**Trecho fornecido**
---

Atração Fatal também passa pelo menos processo atualmente, com Lizzy Caplan e Joshua Jackson nos papéis que eram de Michael Douglas e de Glenn Close no filme de Adrian Lyne de 1987, menos de duas horas no original viram quase oito agora nesta produção da Paramount (que eu não assino, então não vi, não sei se funciona ou não. Assistam e me digam – ou me emprestem a senha de vocês).
Neste momento de popularidade nunca vista das histórias “true crime”, um caso rumoroso meio obscuro como o de Candy Montgomery, uma mulher metodista residente no Texas que matou nos anos 1980 a machadadas a mulher do homem com quem vinha mantendo um caso, também virou não uma, mas duas minisséries recentes com elenco estrelado –na época do crime o máximo que a coisa rendeu foi um telefilme meia-boca com Barbara Hershey e Brian Dennehy chamado Vítimas do Ódio. Agora, Jessica Biel vive a religiosa assassina em Candy, de cinco episódios, da Hulu (disponível no Star+), enquanto Elizabeth Olsen interpreta a mesma personagem, com o mesmo nome na mesma história em Amor e Morte, da HBO Max.
Talvez se pudesse agregar a essa lista de exemplos Cenas de um Casamento, que fez carreira internacional como um filme de Ingmar Bergman em 1974 e que um ou dois anos atrás virou uma série de cinco episódios na HBO com Jessica Chastain e Oscar Isaac substituindo Liv Ullmann e Erland Josephson, mas esse eu dou o desconto de reconhecer que o Cenas de um Casamento original já era uma minissérie dirigida por Bergman para a TV sueca, e que foi sua versão remontada aquela que se espalhou como filme pelo mundo devido às questões técnicas da época.

---

**Material de origem**
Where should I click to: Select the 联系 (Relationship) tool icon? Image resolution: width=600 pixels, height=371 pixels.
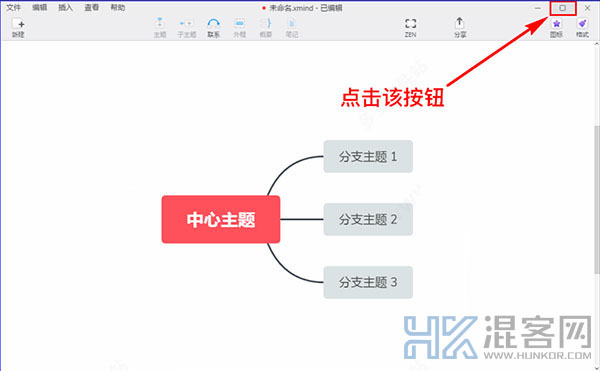(214, 27)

---

**O problema**
Atualize o trecho sobre filmes que viraram séries, reescrevendo a parte entre "Atração Fatal também" e "senha de vocês).", inclusive, com "Netflix" no lugar de "Paramount".

**Resultado do exercício**
Atração Fatal também passa pelo menos processo atualmente, com Lizzy Caplan e Joshua Jackson nos papéis que eram de Michael Douglas e de Glenn Close no filme de Adrian Lyne de 1987, menos de duas horas no original viram quase oito agora nesta produção da Netflix (que eu não assino, então não vi, não sei se funciona ou não. Assistam e me digam – ou me emprestem a senha de vocês).